When he started ‘Stairway To Heaven’, Hartman and Dance glanced at each other and laughed. The song that will never die.
They talked about the show tonight. Hartman was growing in popularity but not at the Kayleigh Towne level yet, though his Grammy win had guaranteed a sold-out house at the performing arts center — nearly a thousand people were coming to see him.
With the children occupied in the corner, the adults spoke in low voices.

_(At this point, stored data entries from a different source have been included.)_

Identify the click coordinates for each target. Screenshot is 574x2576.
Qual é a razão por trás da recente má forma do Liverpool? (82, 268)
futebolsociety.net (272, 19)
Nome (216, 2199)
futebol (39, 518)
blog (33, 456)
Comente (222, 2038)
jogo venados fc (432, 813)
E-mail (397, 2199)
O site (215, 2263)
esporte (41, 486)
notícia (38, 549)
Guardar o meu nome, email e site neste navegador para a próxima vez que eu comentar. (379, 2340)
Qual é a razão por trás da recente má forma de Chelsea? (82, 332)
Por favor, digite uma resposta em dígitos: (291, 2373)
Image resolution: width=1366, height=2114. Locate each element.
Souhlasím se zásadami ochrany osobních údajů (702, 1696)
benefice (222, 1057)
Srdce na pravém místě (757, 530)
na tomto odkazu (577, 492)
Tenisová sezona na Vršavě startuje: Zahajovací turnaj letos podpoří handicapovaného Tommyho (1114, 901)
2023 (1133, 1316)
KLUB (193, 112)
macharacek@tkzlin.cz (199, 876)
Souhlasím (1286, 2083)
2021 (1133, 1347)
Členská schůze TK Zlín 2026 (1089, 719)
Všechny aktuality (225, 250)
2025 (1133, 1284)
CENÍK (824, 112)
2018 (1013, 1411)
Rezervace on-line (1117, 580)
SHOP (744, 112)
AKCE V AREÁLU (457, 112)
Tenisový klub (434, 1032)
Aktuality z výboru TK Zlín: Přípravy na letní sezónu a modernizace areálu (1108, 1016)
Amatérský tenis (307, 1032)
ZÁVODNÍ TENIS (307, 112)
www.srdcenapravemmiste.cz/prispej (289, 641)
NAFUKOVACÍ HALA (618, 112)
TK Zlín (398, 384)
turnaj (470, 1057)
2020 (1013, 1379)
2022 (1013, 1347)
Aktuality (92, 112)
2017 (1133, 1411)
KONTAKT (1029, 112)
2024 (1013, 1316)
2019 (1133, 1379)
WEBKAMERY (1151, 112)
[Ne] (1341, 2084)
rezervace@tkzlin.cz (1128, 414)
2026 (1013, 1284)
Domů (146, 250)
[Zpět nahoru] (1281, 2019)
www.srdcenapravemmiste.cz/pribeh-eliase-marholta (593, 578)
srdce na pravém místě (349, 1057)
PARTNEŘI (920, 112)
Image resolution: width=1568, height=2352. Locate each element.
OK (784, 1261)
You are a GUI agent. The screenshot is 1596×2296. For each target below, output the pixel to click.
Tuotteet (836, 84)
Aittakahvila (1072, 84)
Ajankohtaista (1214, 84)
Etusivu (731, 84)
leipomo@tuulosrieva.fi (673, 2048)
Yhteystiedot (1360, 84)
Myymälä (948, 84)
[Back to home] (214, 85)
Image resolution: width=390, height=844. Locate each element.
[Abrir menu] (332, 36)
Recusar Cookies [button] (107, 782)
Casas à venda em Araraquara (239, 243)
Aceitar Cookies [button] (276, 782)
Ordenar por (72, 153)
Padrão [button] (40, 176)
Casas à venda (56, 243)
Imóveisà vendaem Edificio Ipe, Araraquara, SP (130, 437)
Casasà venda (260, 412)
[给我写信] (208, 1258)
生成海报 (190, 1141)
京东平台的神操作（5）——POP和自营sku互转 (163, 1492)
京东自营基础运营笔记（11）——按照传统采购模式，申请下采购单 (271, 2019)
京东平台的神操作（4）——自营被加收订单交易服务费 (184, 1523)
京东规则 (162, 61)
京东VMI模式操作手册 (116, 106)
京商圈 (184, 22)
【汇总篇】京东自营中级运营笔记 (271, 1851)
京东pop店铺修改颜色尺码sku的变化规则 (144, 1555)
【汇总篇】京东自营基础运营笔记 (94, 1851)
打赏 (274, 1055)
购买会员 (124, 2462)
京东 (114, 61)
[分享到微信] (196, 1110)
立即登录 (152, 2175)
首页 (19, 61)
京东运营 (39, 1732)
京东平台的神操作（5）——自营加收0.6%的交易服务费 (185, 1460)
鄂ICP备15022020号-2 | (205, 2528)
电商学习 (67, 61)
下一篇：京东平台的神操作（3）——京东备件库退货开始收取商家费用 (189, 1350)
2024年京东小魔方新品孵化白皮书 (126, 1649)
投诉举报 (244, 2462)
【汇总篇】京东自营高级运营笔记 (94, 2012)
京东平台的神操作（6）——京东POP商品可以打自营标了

‘I heard you got him. The guy behind the attacks.’
‘Well, the one who hired him.’
‘Grant, right? He lost his farm.’
‘That’s him. But we still don’t have the hit man he hired. But we will. We’ll get him.’
‘Kayleigh said something about you being... persistent.’
Dance laughed. ‘That’s what she said, hm?’ Her kinesic skills told her that Hartman was translating. Maybe ‘obstinate’ or ‘pig-headed’ had been the young woman’s choice. She and Kayleigh were a lot alike in that regard.
‘I thought we were going to have to cancel the show.’
Dance had been fully prepared to do just that — if they hadn’t closed the case before the concert.
‘You hear about Sam Cohen?’
‘No, what?’
‘He’s going to rebuild the roadhouse. A dozen or so of us are doing some benefit concerts, donating the money to him. He’s going to tear down the old building and put up a new one. He didn’t want to at first but we were...’ he laughed ‘... persistent.’
‘Great news. I’m really happy.’
Maybe you can recover from some things, Sam. Maybe you can.